To put away my baggage, to never repack?
I pray that you do - I'm so tired you see,
But I do come with baggage ... will you still want me?


----------



## littlepeanut (Dec 5, 2004)




----------



## cindy6755 (Mar 20, 2005)

So sad







But I would still want you.


----------



## NewMom328 (Apr 15, 2005)

I must say, I got Kylee as a puppy but after being on SM and entering the "dog world" I would never get a puppy again. Everyone here especially has made me realize how many dogs out there are alone just looking for someone to love them.


----------



## carrie (Aug 24, 2004)

Aww... Thats sad....


----------



## puppylucy (Jan 8, 2005)

awww...


----------



## sassy's mommy (Aug 29, 2005)

Aw, what a sad but true little poem.

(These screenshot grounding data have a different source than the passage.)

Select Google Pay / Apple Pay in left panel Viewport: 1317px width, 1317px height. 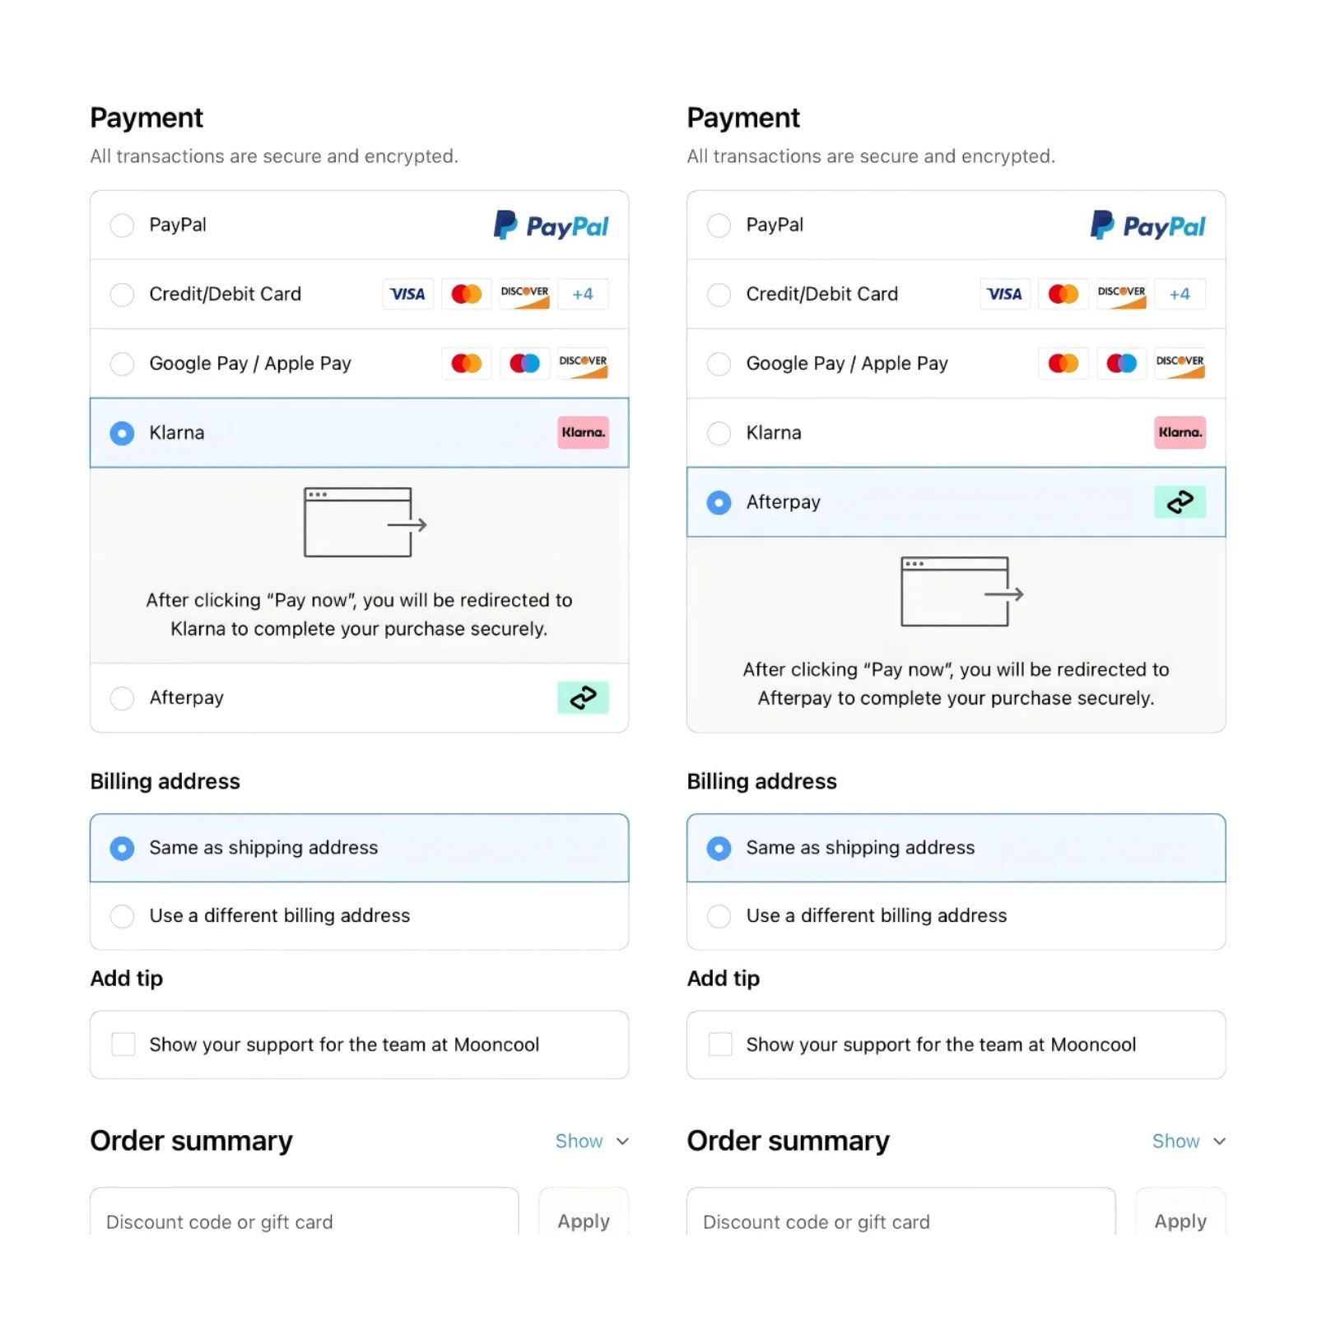pos(359,364)
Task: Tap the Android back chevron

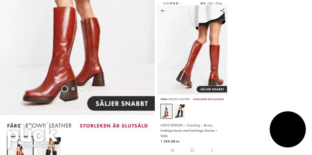Action: (212, 150)
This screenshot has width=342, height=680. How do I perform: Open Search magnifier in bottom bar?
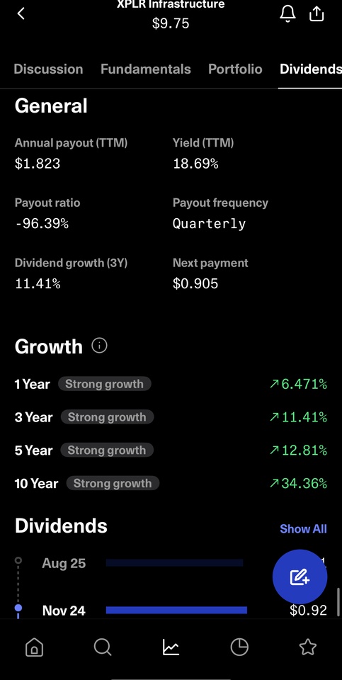coord(103,647)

But, we know one little girl who has unpacked her bags. Her name is NADIA.







You know Teri, I was just saying to my husband the other night. How could someone do to a little doggie the things that were done to Nadia? She only wanted someone to love her as she loved them. She never asked to be their pet, they chose her and they let her down. It is such a shame that she had to suffer such pain. But, those days are gone forever. She is in her forever home.


----------



## k/c mom (Oct 9, 2004)




----------



## NewMom328 (Apr 15, 2005)

> _Originally posted by Sassy's mommy_@Sep 18 2005, 08:08 PM
> *Aw, what a sad but true little poem. But, we know one little girl who has unpacked her bags. Her name is NADIA.
> 
> 
> ...


[/QUOTE]


Come on now, your making my eyes tear and my family is thinking im nuts!


----------



## ilove_d&m (Apr 7, 2004)

What a beautiful poem.

Sometimes when Luna my rescue, looks at me she gives me this look that wants to say so much that it hurts me. her big black eyes are full of sadness. 
She is so calm, so obidient and just wants to please us. I dont understand why her previous owners let her get so bad (healthwise). why was she not wanted and uncared for? I dont understand. 
I hope not all of her 8 years of life where as sad as her eyes shows


----------



## Ladysmom (Oct 19, 2004)

That is so well said, D&M. 

They say the eyes are the window to the soul. You have only to look into the eyes of a rescue to know the sadness and the hurt they have suffered, whether physical or just the hurt from being abandoned by the people they most trusted.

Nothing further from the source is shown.